Beginning in 1998 and thereafter, Dr. Glovsky's consulting
agreement provides for a maximum monthly fee of $5,000. In
1997, the Company paid Dr. Glovsky fees of $69,000 and
expects to pay him fees of approximately $60,000 under this
agreement in 1998.
The Company entered into a consulting agreement with
LMG which became effective on May 1, 1997 and provides that
LMG shall make Mr. Mulherin, a principal stockholder of LMG,
available to serve as the Company's Chief Financial Officer.
The initial term of the agreement is three years. For the
services of Mr. Mulherin as Chief Financial Officer, LMG was
paid a monthly retainer fee of $5,000 prior to the closing
of the IPO and a monthly retainer fee of $10,000 thereafter
and for the term of the agreement. In addition, in
connection with work done by LMG in preparation for and
completion of the IPO, the Company paid LMG fees of $
148,565 and issued LMG 10,000 shares of unregistered Common
Stock. The Company granted LMG a non-qualified stock option
under the Incentive Stock Plan to acquire 150,000 shares of
the Company's Common Stock at an exercise price of $6.00 per
share. The Company has also agreed to indemnify LMG against
certain liabilities that may arise in connection with the
services to be rendered by LMG under the agreement.
During September 1996, Drs. Glovsky and Bellavia, both
directors of the Company and more than 5% owners of OMEGA,
LLC, the Company's principal stockholder, purchased $25,000
and $50,000, respectively, of certain 15% bridge financing
notes issued prior to the IPO (the "Bridge Notes") and
received 5,000 and 10,000 shares, respectively, of the
Company's Common Stock in connection therewith. In April,
1997, Dr. Glovsky and Dr. Grove, also a director of the
Company, purchased an additional $5,000 and $25,000 of
Bridge Notes, respectively, and received an additional 1,000
and 5,000 shares of the Common Stock, respectively, in
connection therewith. In October 1997, the Company repaid
all of its Bridge Notes (including interest accrued thereon)
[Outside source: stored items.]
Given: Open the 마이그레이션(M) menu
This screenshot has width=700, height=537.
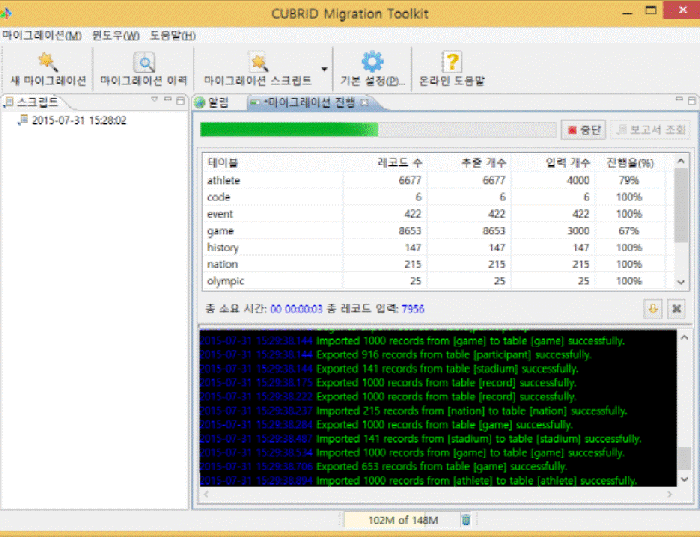Looking at the screenshot, I should pos(42,34).
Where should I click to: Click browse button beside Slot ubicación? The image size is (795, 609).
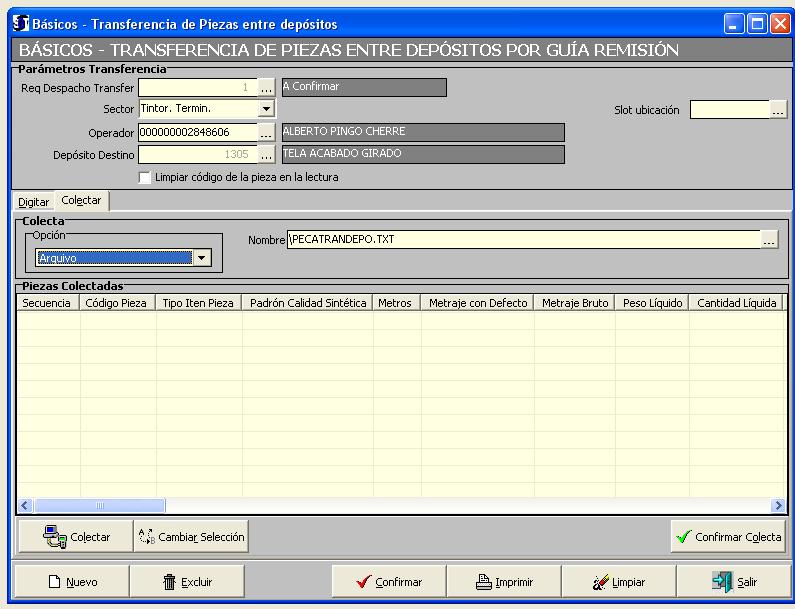778,110
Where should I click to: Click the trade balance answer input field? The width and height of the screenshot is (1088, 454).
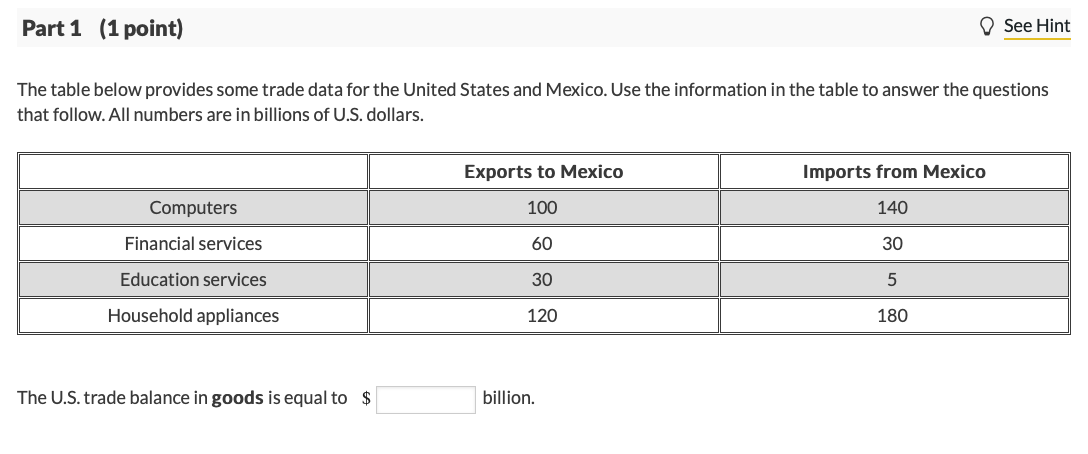426,399
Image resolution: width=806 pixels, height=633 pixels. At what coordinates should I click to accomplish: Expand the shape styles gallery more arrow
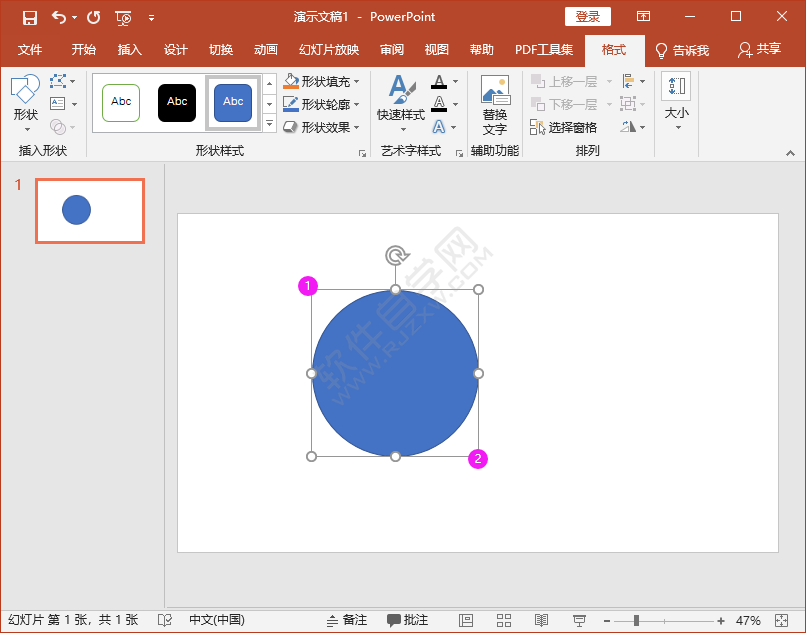pos(269,124)
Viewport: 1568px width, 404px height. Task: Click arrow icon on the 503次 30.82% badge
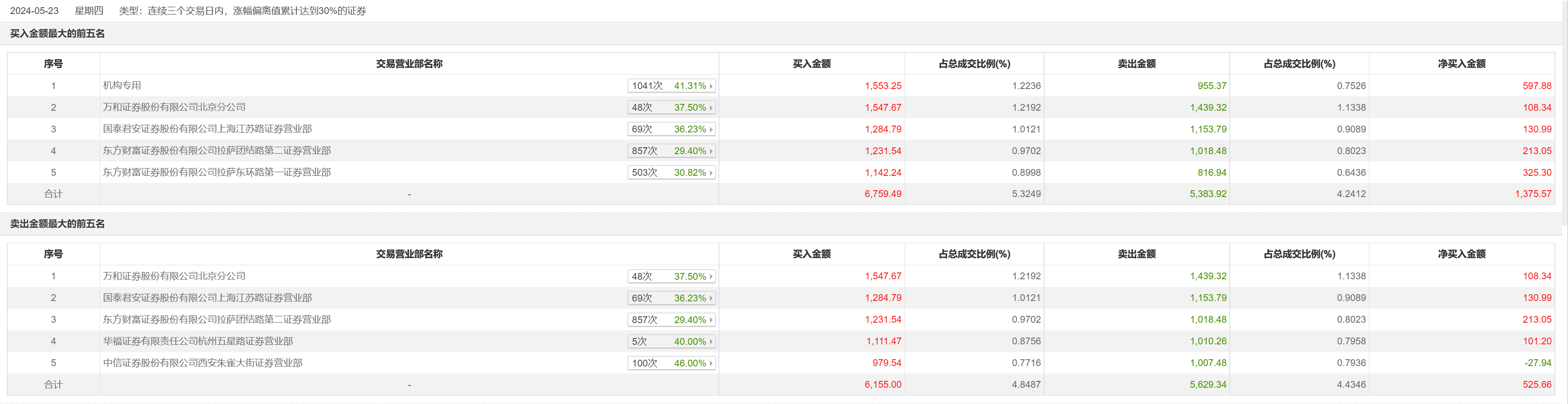pos(710,173)
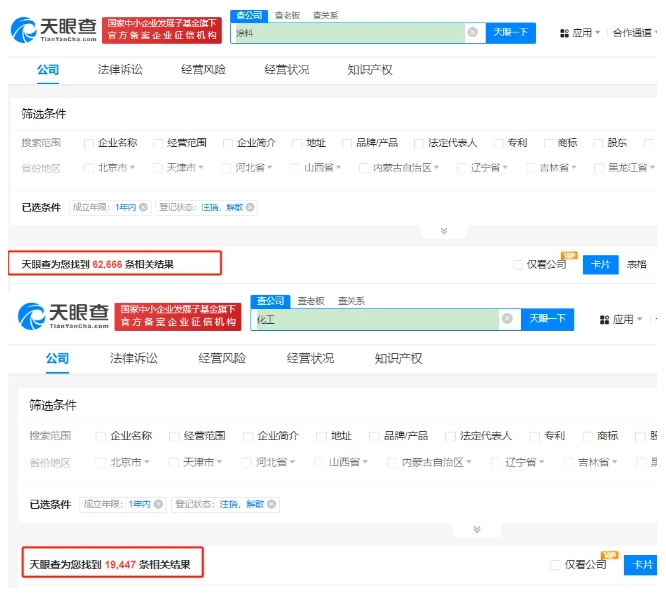
Task: Remove 登记状态 filter tag on 涂料 page
Action: [x=250, y=207]
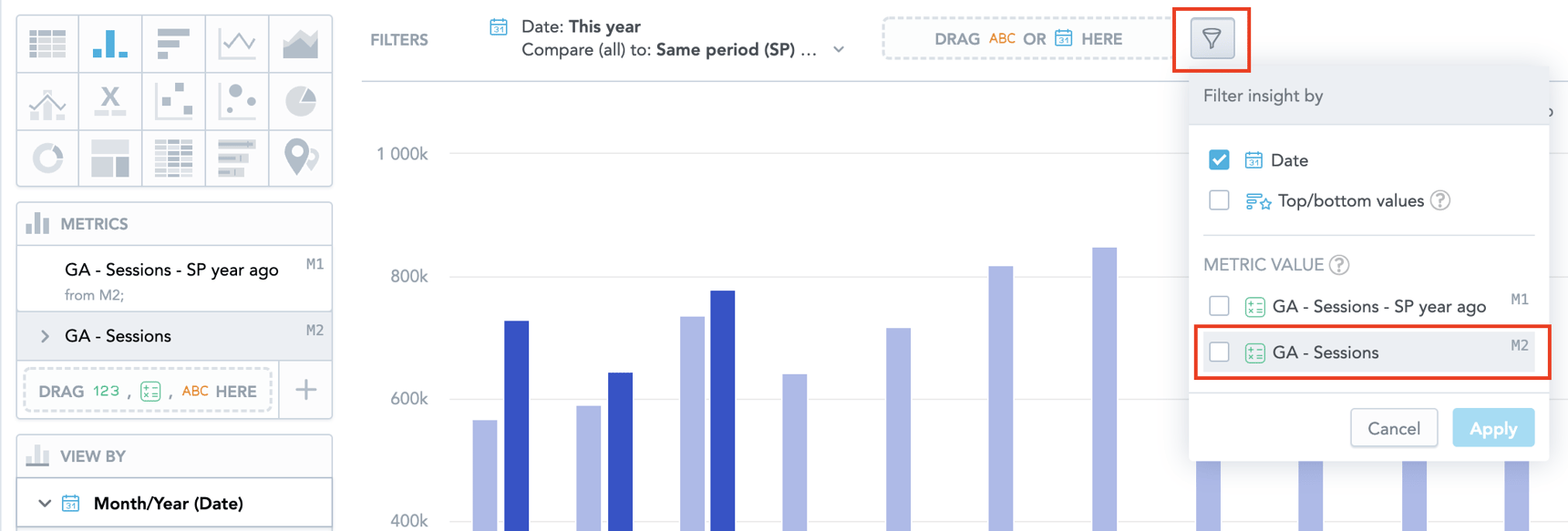
Task: Click the filter insight funnel icon
Action: point(1211,38)
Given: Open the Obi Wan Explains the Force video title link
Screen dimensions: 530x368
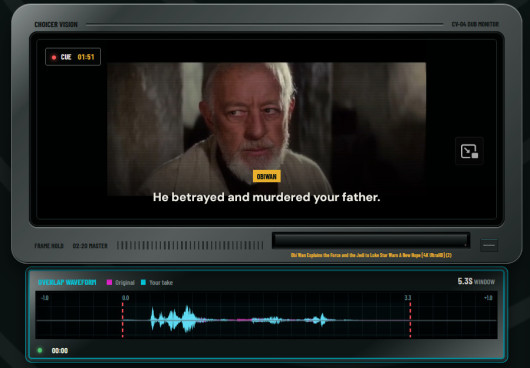Looking at the screenshot, I should pos(371,255).
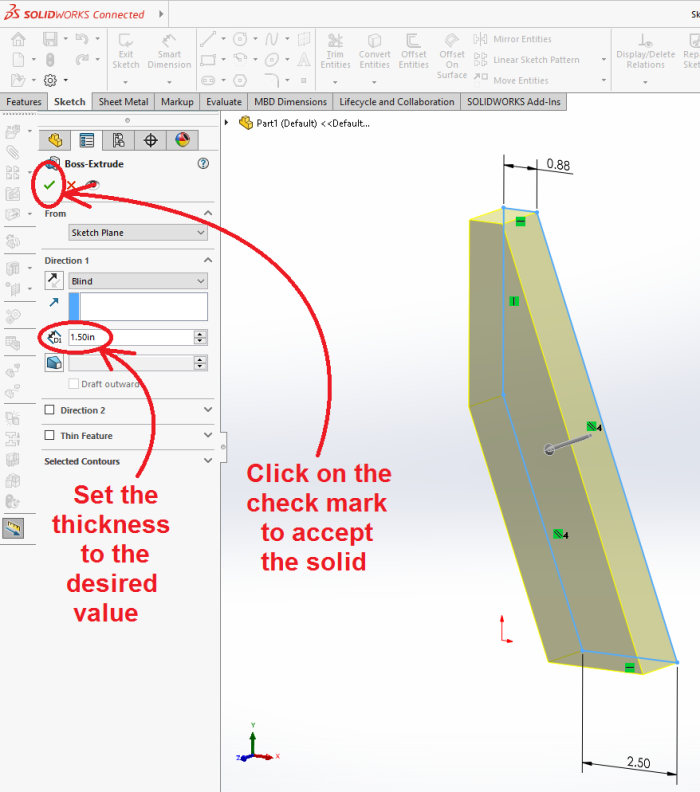Toggle the Draft On/Off button
Screen dimensions: 700x792
pos(54,363)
from the net proceeds of the IPO, including the Bridge Notes
held by Drs. Glovsky, Bellavia and Grove.
In June, 1997, Dr. Glovsky and Dr. Grove purchased
$25,000 each of certain 16% interim financing notes issued
prior to the IPO (the "Interim Notes"), and Dr. Glovsky
subsequently purchased an additional $60,000 of Interim
Notes. In October 1997, the Company repaid all of its
Interim Notes (including interest accrued thereon) from the
net proceeds of the IPO, including the Interim Notes held by
Dr. Glovsky and Dr. Grove.
The Company entered into an affiliation agreement with
Dr. Grove which the Company closed concurrently with the
closing of the IPO. Pursuant to its agreement with Dr.
Grove, a director of the Company, the Company acquired
certain assets of Dr. Grove's orthodontic practice in
exchange for a cash payment of $333,567 and 129,721 shares
of the Company's Common Stock.
In December 1997, the Company loaned Mr. Schulhof
$100,000 in exchange for his promissory note (the "Schulhof
Note"). The Schulhof Note is a demand note which bears
interest at the rate of prime (as published in The Wall
Street Journal) plus two percent. Principal and interest
are due upon demand, but if not sooner demanded, then in
December 2000.
Effective as of January 1, 1998, the Company and Dr.
Bellavia terminated his Employment Agreement and entered
into a consulting agreement. The initial term of the
agreement is three years. Dr. Bellavia will provide
services relating to the design, schedule of installation
and follow up on the effectiveness of all managerial systems
used by the Company's affiliated orthodontic practices and
the management of the consultants used by the Company to
optimize and maintain the affiliate practices' programs.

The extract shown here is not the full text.